§ PROMPT: Print out the entries exactly, and include each one.

[Items from a data source]
● ● ● ●

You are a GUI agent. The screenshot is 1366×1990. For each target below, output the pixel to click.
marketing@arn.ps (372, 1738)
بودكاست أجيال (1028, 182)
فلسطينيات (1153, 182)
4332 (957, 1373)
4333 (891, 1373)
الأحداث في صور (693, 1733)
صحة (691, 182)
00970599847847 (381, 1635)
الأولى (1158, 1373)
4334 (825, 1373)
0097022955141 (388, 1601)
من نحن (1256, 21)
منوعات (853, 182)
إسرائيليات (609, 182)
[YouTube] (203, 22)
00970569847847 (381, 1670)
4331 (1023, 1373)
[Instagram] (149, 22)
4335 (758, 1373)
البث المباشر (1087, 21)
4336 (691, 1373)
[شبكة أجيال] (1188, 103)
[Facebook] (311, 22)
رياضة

● ● ● ●

§ ANSWER TO THIS PROBLEM:
You are a GUI agent. The screenshot is 1366×1990. For each target below, output the pixel to click.
marketing@arn.ps (372, 1738)
بودكاست أجيال (1028, 182)
فلسطينيات (1153, 182)
4332 (957, 1373)
4333 (891, 1373)
الأحداث في صور (693, 1733)
صحة (691, 182)
00970599847847 (381, 1635)
الأولى (1158, 1373)
4334 (825, 1373)
0097022955141 (388, 1601)
من نحن (1256, 21)
منوعات (853, 182)
إسرائيليات (609, 182)
[YouTube] (203, 22)
00970569847847 (381, 1670)
4331 (1023, 1373)
[Instagram] (149, 22)
4335 (758, 1373)
البث المباشر (1087, 21)
4336 (691, 1373)
[شبكة أجيال] (1188, 103)
[Facebook] (311, 22)
رياضة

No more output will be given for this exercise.